• Instructions for the task:
Pictures aside, output each record exactly.
---- Task material
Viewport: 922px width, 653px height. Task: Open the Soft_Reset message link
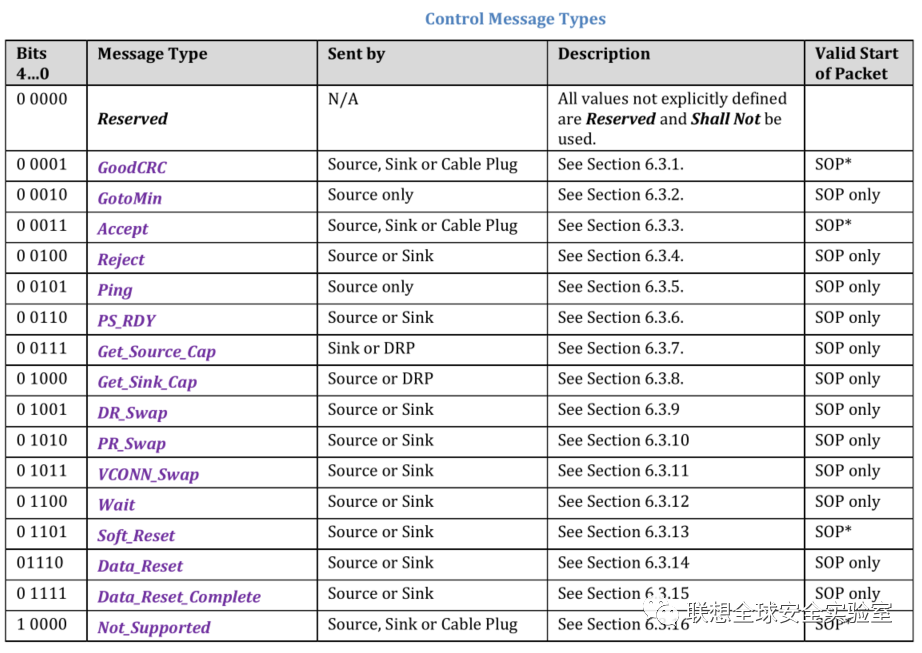point(136,536)
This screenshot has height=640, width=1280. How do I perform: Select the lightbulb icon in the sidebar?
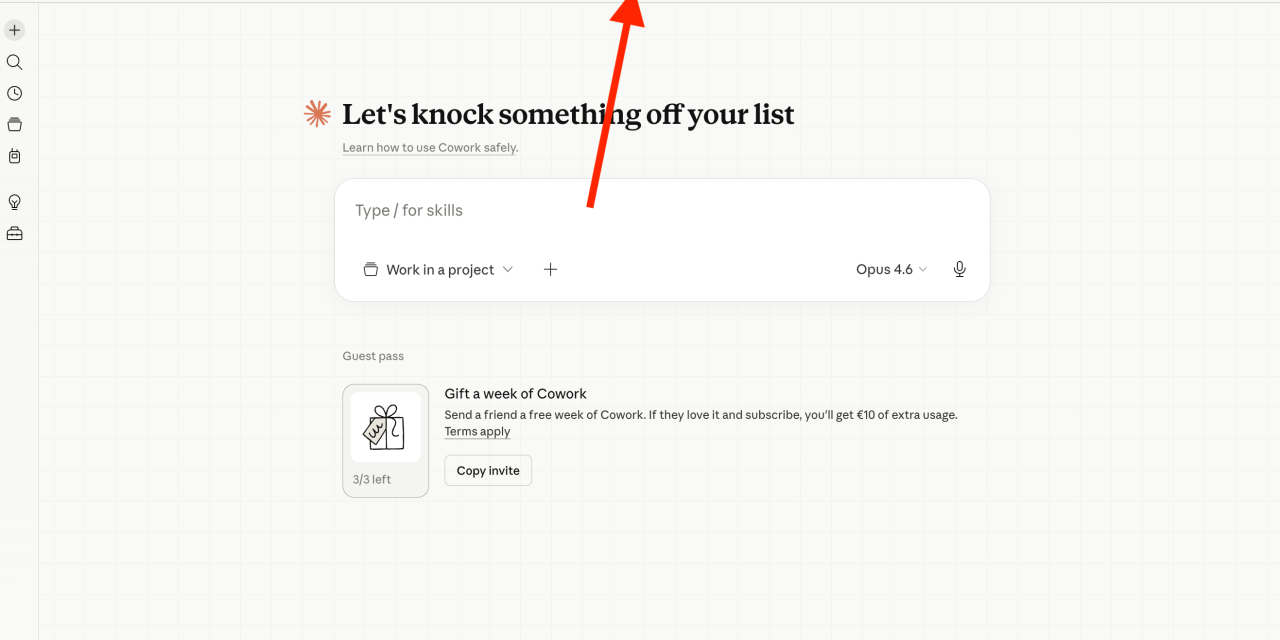point(14,202)
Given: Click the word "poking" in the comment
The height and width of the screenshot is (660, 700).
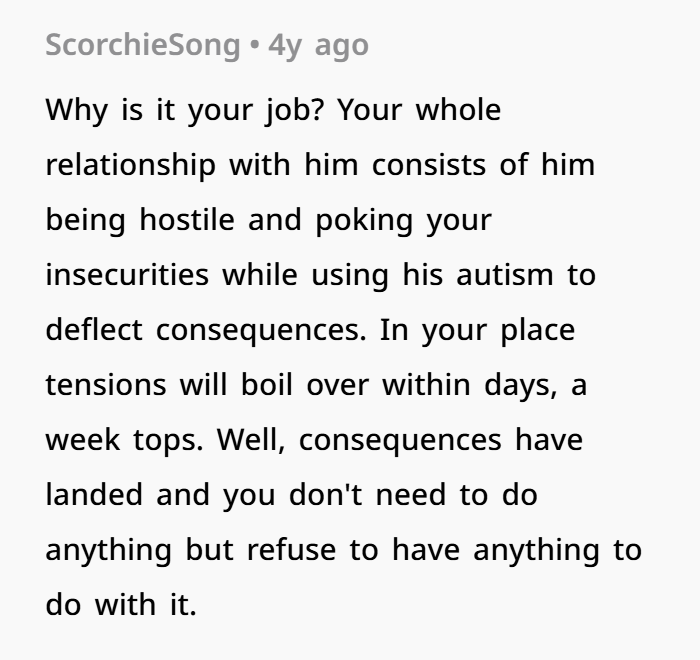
--------
• Solution:
Viewport: 922px width, 653px height. Task: Open the Soft_Reset message link
point(136,536)
This screenshot has height=640, width=1280. How do I perform: Select the lightbulb icon in the sidebar?
point(14,202)
Given: Click the word "poking" in the comment
The height and width of the screenshot is (660, 700).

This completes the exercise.